#### [To be done]
Copy the records below word for word, keeping every line as it is.

#### [Data shown]
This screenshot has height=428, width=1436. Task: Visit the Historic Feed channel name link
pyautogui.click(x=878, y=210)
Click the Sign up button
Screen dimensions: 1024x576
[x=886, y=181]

#### [Exercise response]
This screenshot has height=428, width=1436. Task: Visit the Historic Feed channel name link
pyautogui.click(x=878, y=210)
Click the Sign up button
Screen dimensions: 1024x576
[x=886, y=181]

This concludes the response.